## Records for locating displayed items
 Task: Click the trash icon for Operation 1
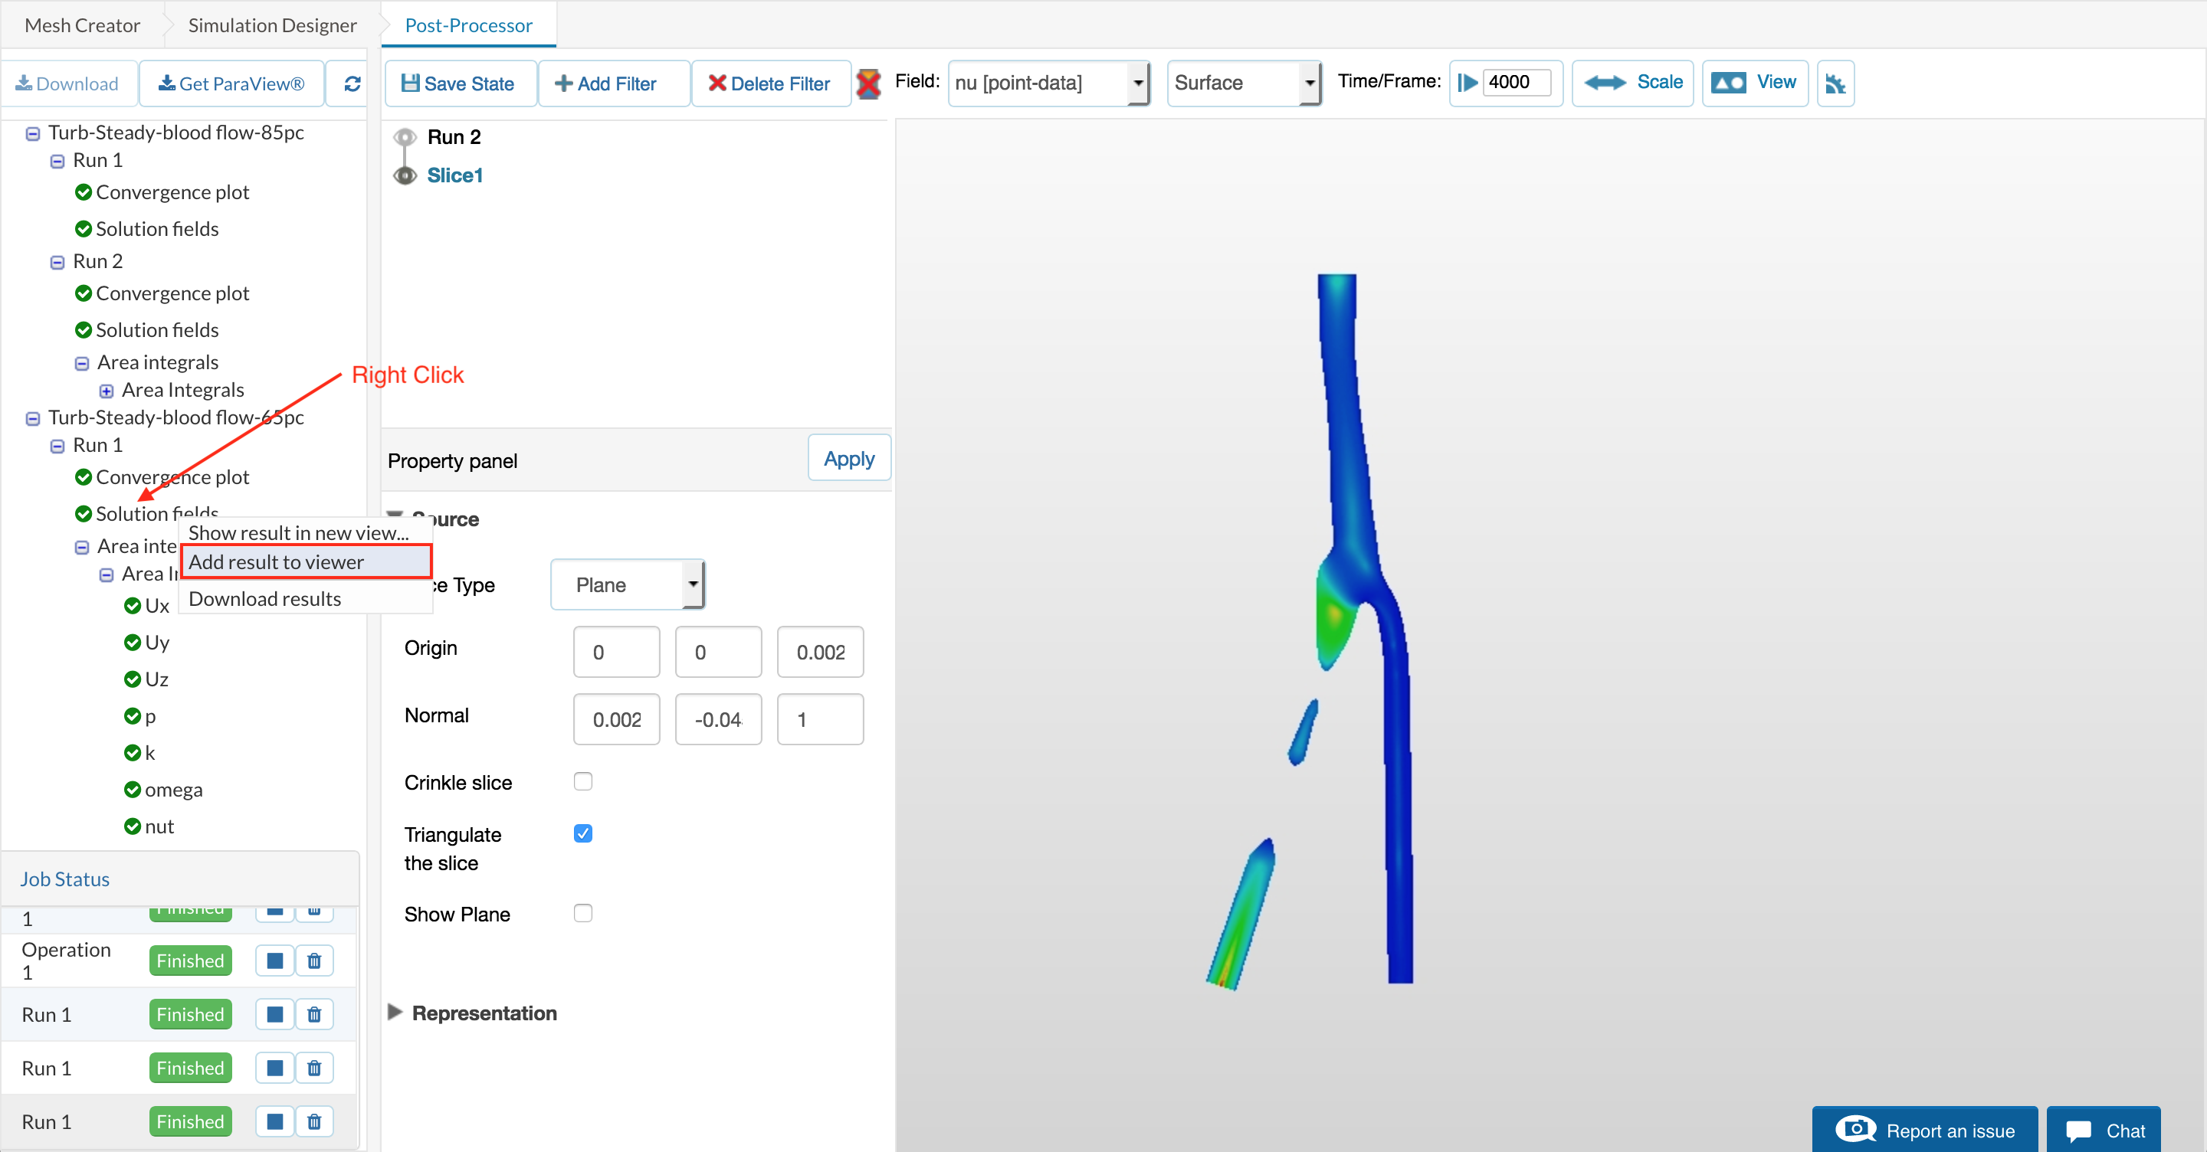pos(314,960)

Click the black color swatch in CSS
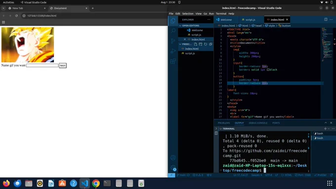click(x=268, y=70)
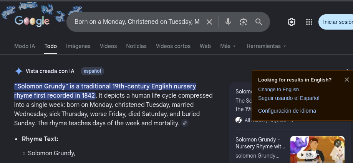Switch to the Modo IA tab
The image size is (353, 163).
coord(25,46)
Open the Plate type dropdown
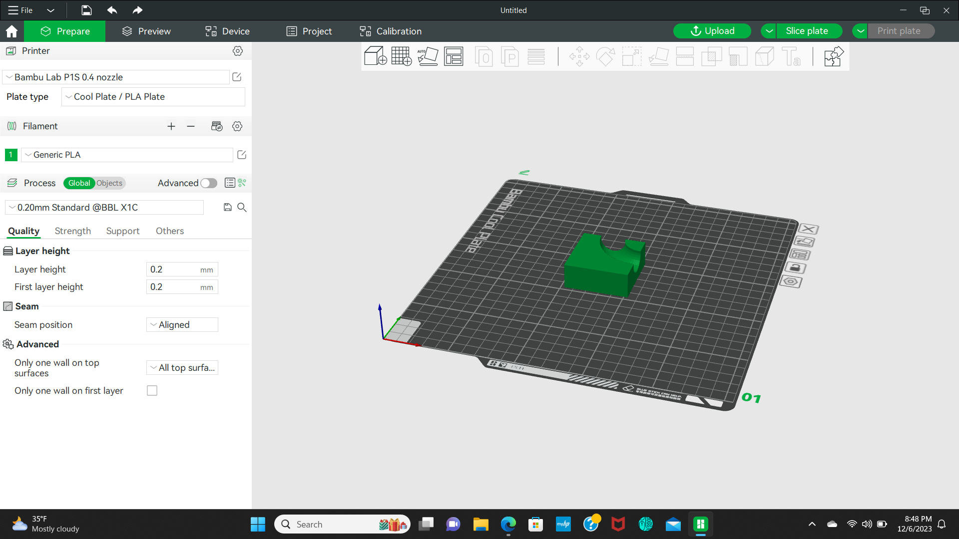The height and width of the screenshot is (539, 959). click(153, 97)
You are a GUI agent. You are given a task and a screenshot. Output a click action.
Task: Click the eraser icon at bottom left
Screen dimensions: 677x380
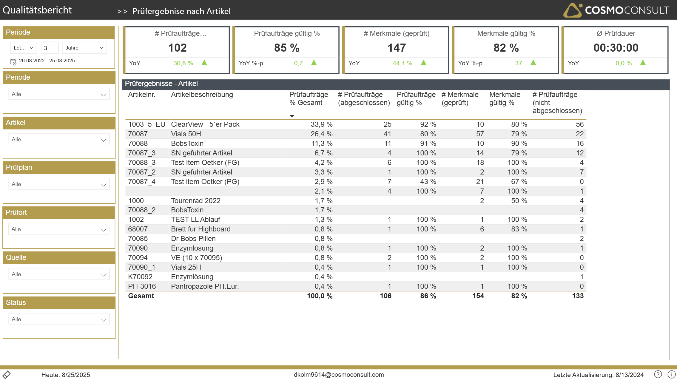click(7, 375)
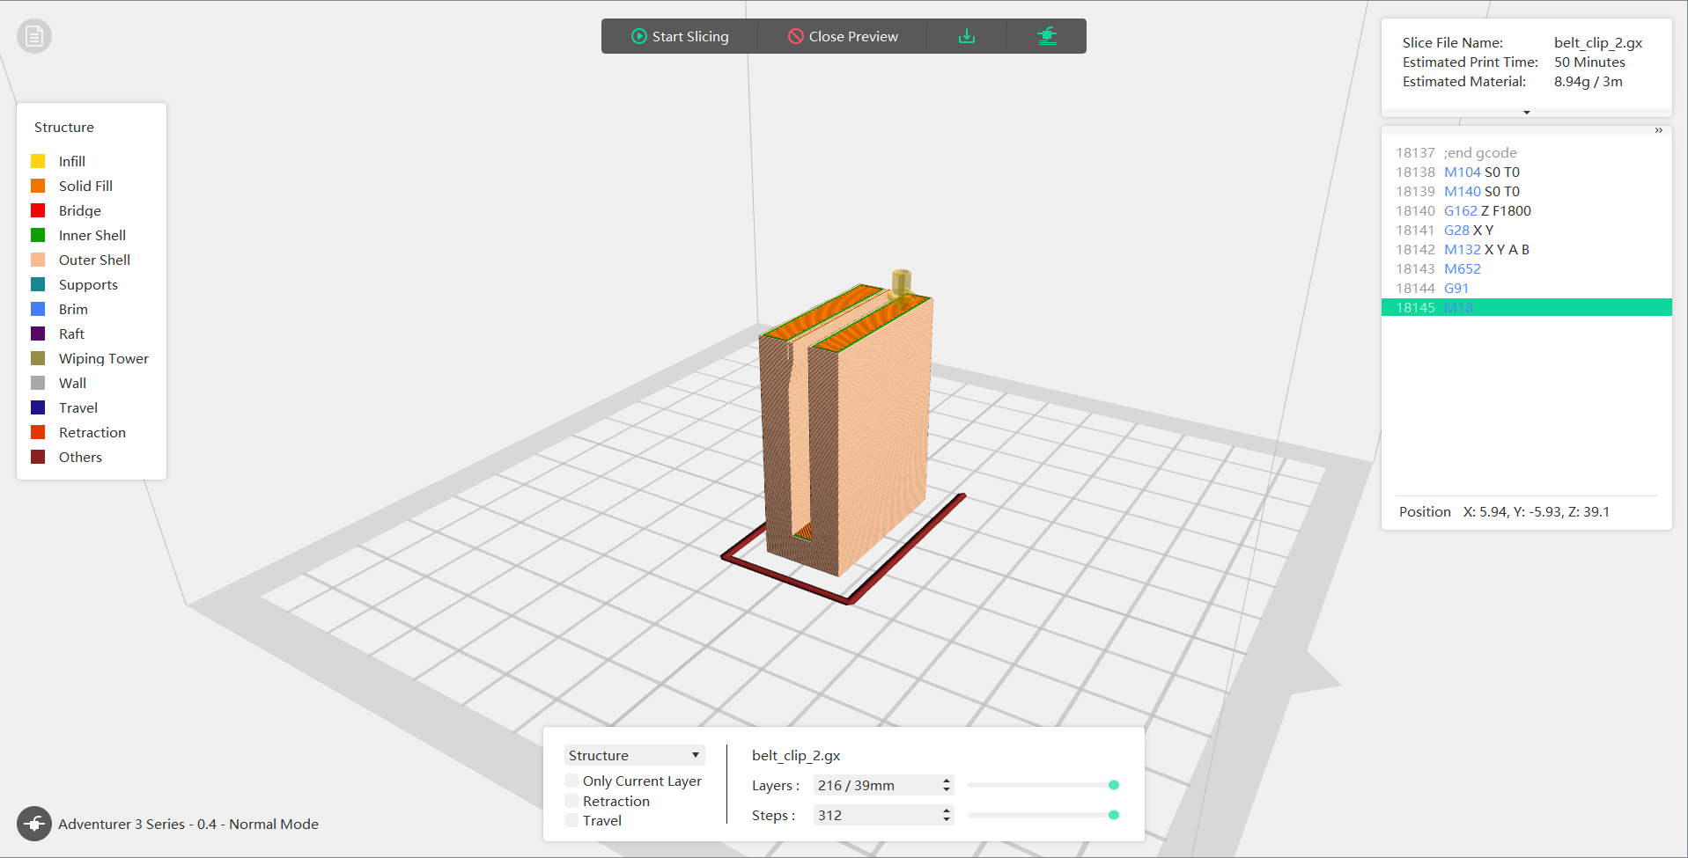Click the Wiping Tower legend icon
The width and height of the screenshot is (1688, 858).
click(x=39, y=358)
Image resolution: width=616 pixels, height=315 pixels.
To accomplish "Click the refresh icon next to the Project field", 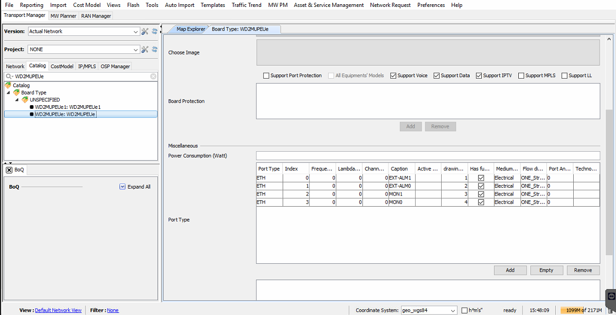I will (x=155, y=50).
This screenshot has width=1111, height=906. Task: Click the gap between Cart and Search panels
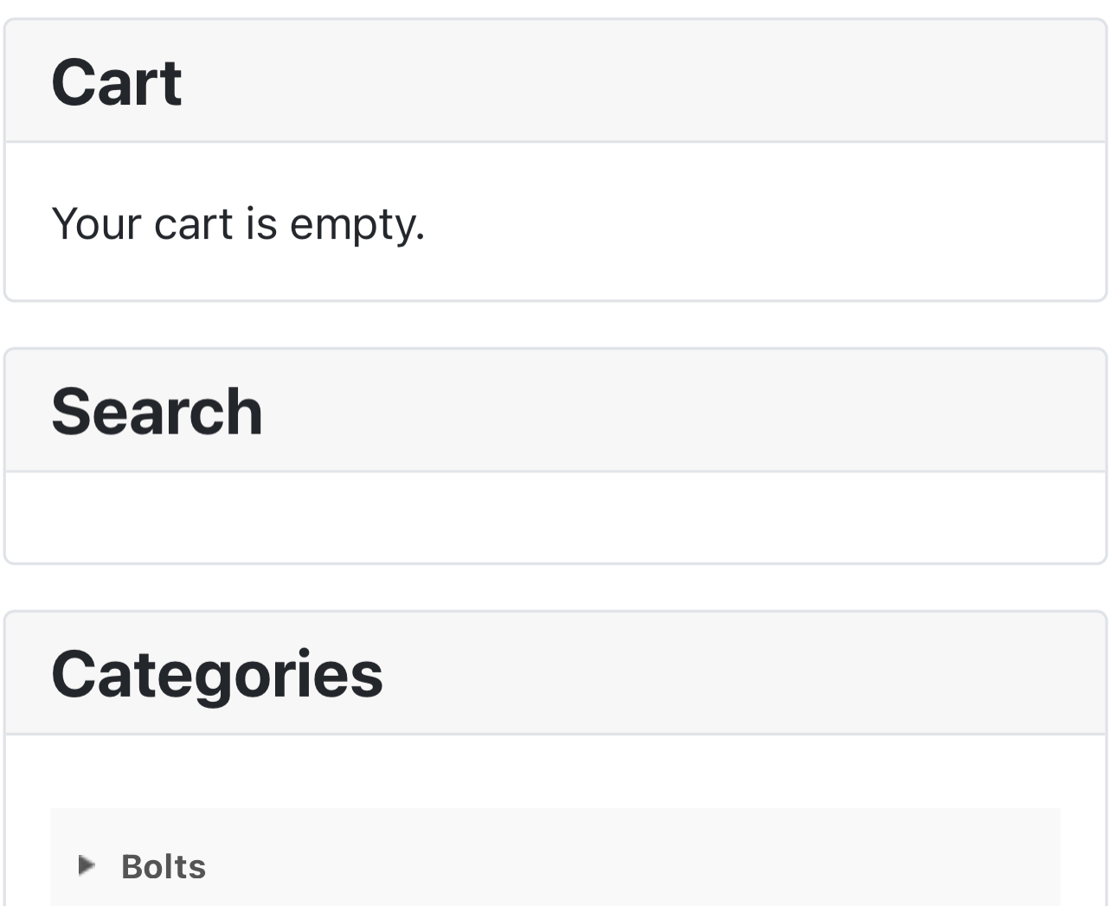point(556,325)
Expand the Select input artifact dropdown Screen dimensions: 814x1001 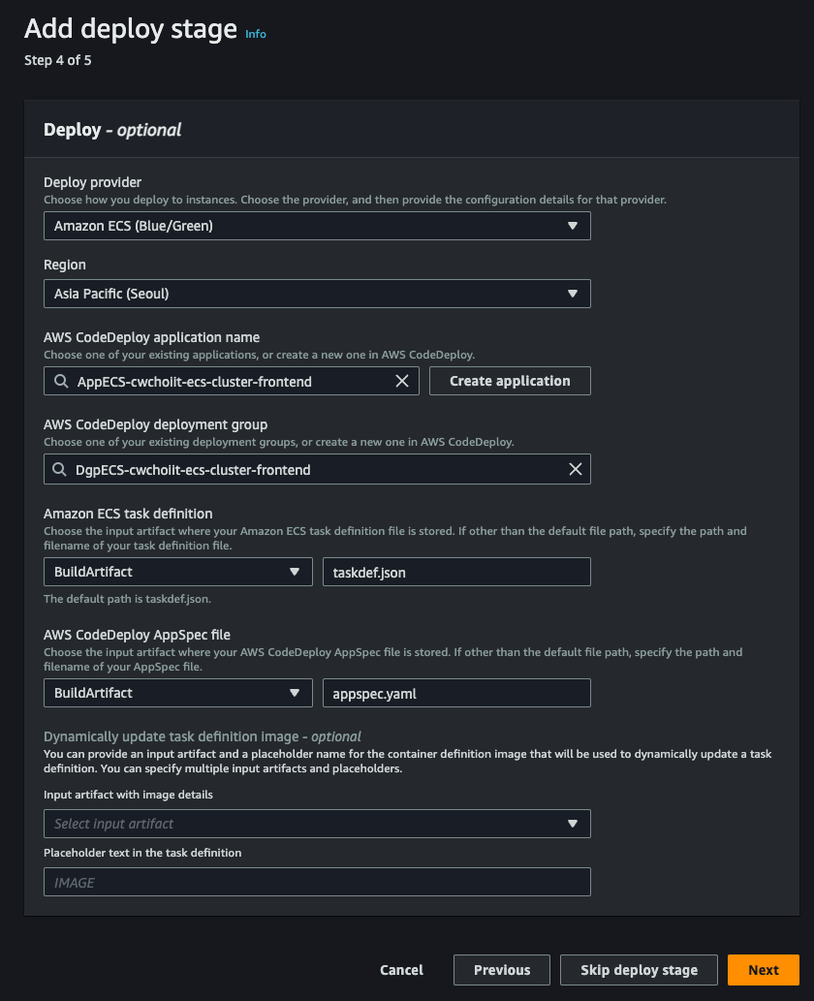click(x=317, y=824)
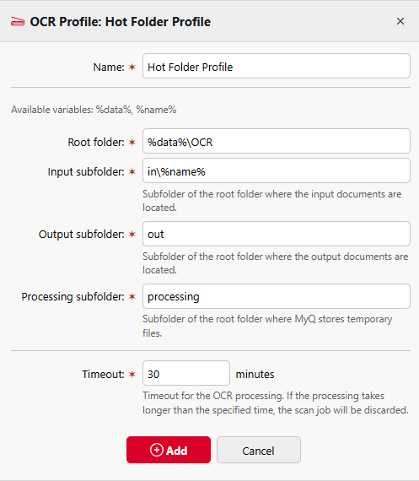Screen dimensions: 419x481
Task: Click the red scanner icon in title bar
Action: pos(18,22)
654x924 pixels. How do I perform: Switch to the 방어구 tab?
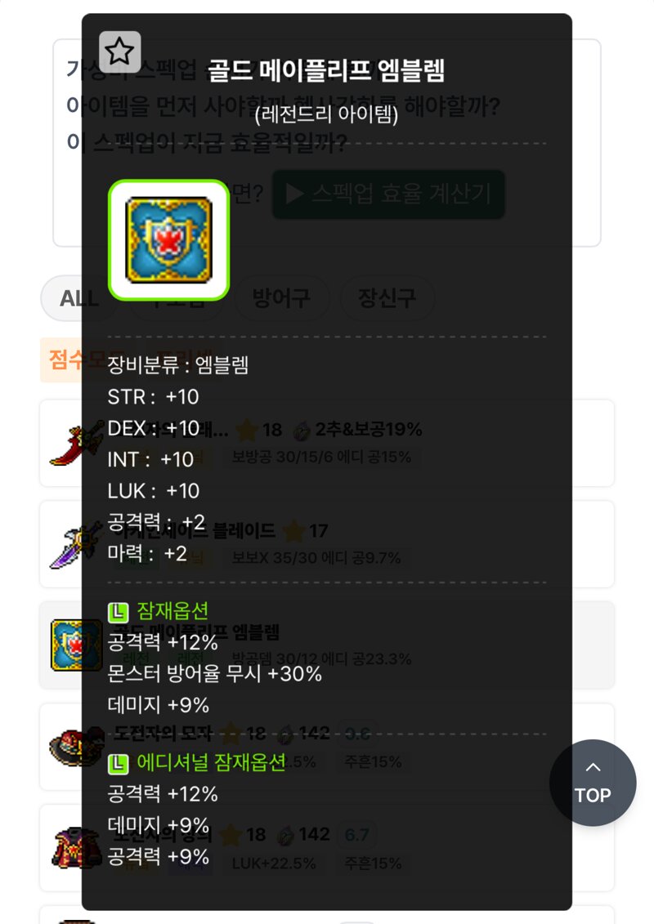pos(280,298)
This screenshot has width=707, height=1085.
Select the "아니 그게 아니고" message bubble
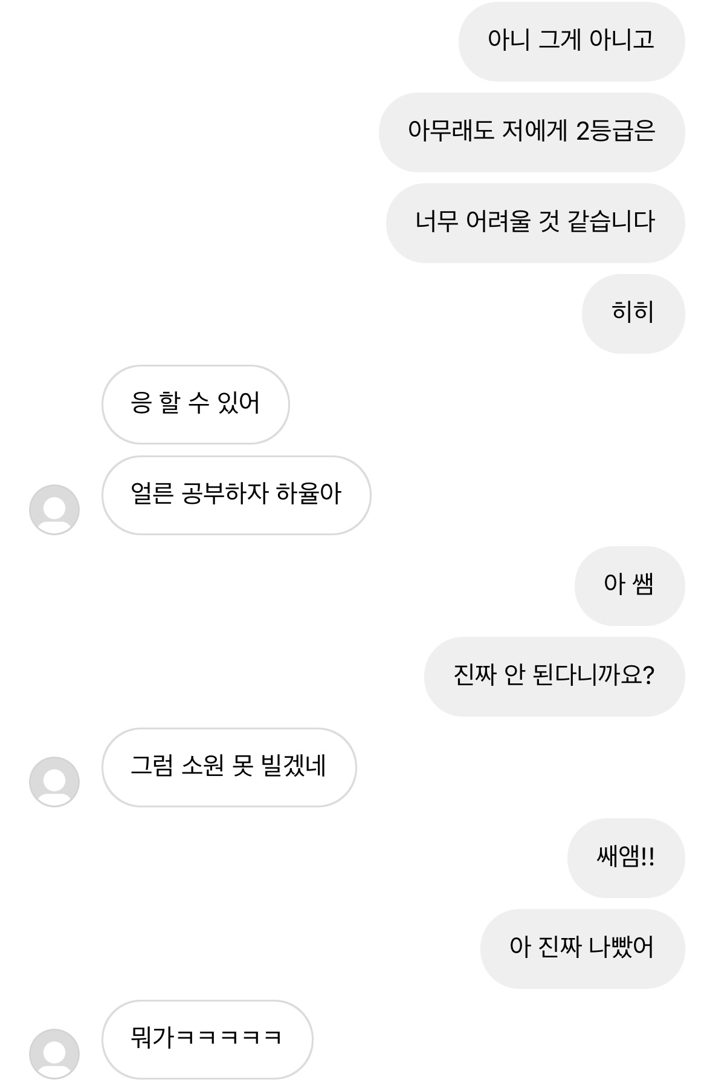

## Exercise directions
Retype the lines from the line containing "This screenshot has width=707, height=1085." through the end of the records without changing them, and leave the pictures out of your answer.

## Solution
This screenshot has width=707, height=1085.
Select the "아니 그게 아니고" message bubble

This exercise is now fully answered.